"Extremely exhausted," Carow said. "The low point for me was between 4 and 5 [a.m.]. We took an hour nap last night and that was the first time we slept. That was 40 hours in. That's been the struggle, fighting fatigue, fighting the need to do something else.
"But Strat-o-matic is a great game. We have new teams constantly. They're always changing. It's made it a lot easier than we thought it might be."
Carow and Hennemann played more than 100 games during their marathon gaming spree, and they were allowed five minutes of every hour to freshen up or take a break. Sometimes, they banked those five-minute increments and kept them for a longer break somewhere down the line.
But there were no showers, no change of clothes, no indulgences except for dice-rolling. Carow and Hennemann kept their limbs fresh by drinking Gatorade and eating bananas and Snickers bars, and they kept their minds right by engaging in a tournament involving some of the all-time best teams.
Over time, they found that they were engrossed as much as they were exhausted. Carow, who missed his prom after an all-night Strat-O-Matic binge and even played the game on his honeymoon, may not have been surprised by that development. For Hennemann, it was something new.
"It's more about communication and keeping each other involved," Carow said. "The beauty of it is that there really wasn't as much of a need for us to do that with each other. The game itself helped us stay involved.
"You always have a rotation of teams you're going through, and even though you've used those teams in the prior round, it's still something fresh every time you pick them up and put a new lineup together. Maybe you're facing a lefty this time, or the ballpark is different."

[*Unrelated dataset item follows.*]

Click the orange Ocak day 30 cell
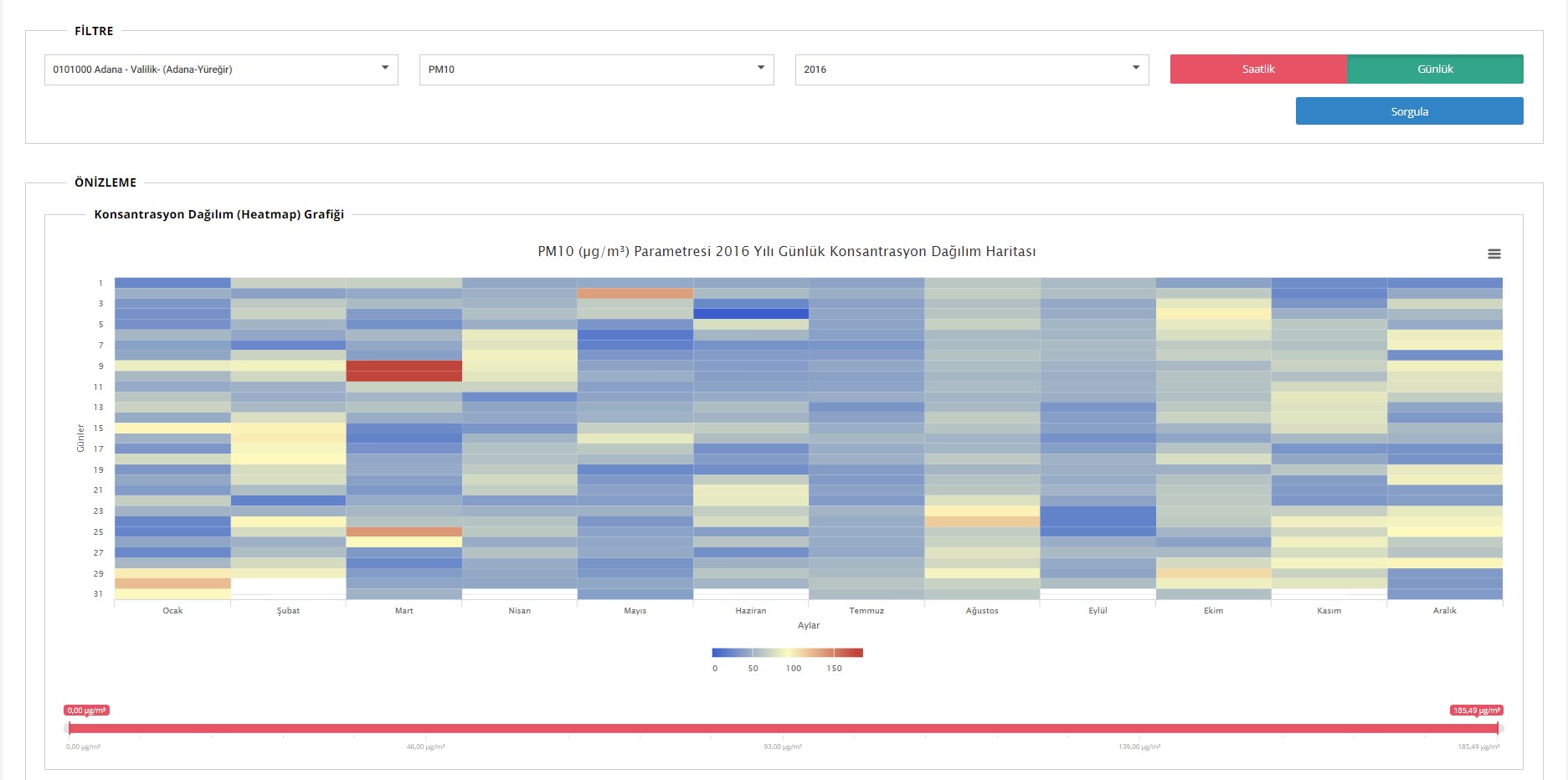 (x=172, y=583)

The previous record had been 53 hours and 59 minutes, and it had been fittingly set by a group of people playing "Last Night on Earth: The Zombie Game." Carow and Henneman briefly stopped to acknowledge breaking the record, but they planned on playing another six hours.
Hal Richman, who invented Strat-O-Matic Baseball as an 11-year-old and has turned it into an industry over the last five decades, said he never imagined this kind of achievement.
"This is 54 hours and it might go 60," Richman said. "We don't know. It's how long they can last. They've been through a couple tough moments, particularly [Friday] when they cramped up. But the bananas and the Gatorade worked. They snapped out of it. [Saturday] morning, they got up, they were tired, but they knew they had banked 46 hours in already. They knew they were in the home stretch."
The winner's circle finally appeared around 3 p.m. on Saturday, temporarily touching off a jubilant celebration at the front of Foley's and spilling out onto 33rd Street. But the two combatants -- president and vice president of a local league in Minnesota -- elected to sit right back down at the table.
"We're going to shoot for 60," Hennemann said. "We've got a tournament we still need to finish. We're in the American League Championship [Series]. We broke the 54 mark, but we've got two outs in the bottom of the ninth and a one-run lead right now in Game Two. It's a five-game series for the American League and we've got five more for the National League. And then a seven-game series for all of it."
Carow, 32 years old, said that the results had been fairly even over their two-plus days of gaming, and both players seemed genuinely interested in finding out which team would win their tournament. On top of it all, though, they had a new-found appreciation for the game and for their hobby.
Now -- for the time being, at least -- Carow and Hennemann are world record-holders.
"I never thought anything like this was possible," Carow said. "You start playing games as a kid, and if you like doing something, you do it. If you like collecting baseball cards, you do it. You don't ever think you're going to get rewarded for it, or get a chance to come to New York City and get publicity for it."
But what happens if someone breaks their record? Will Carow and Hennemann be back?
"I'm not going to do it again," Carow said. "We said that if we start out and something happens -- if we fall asleep or someone breaks a leg -- we gave it a shot. If we don't make it, that's it."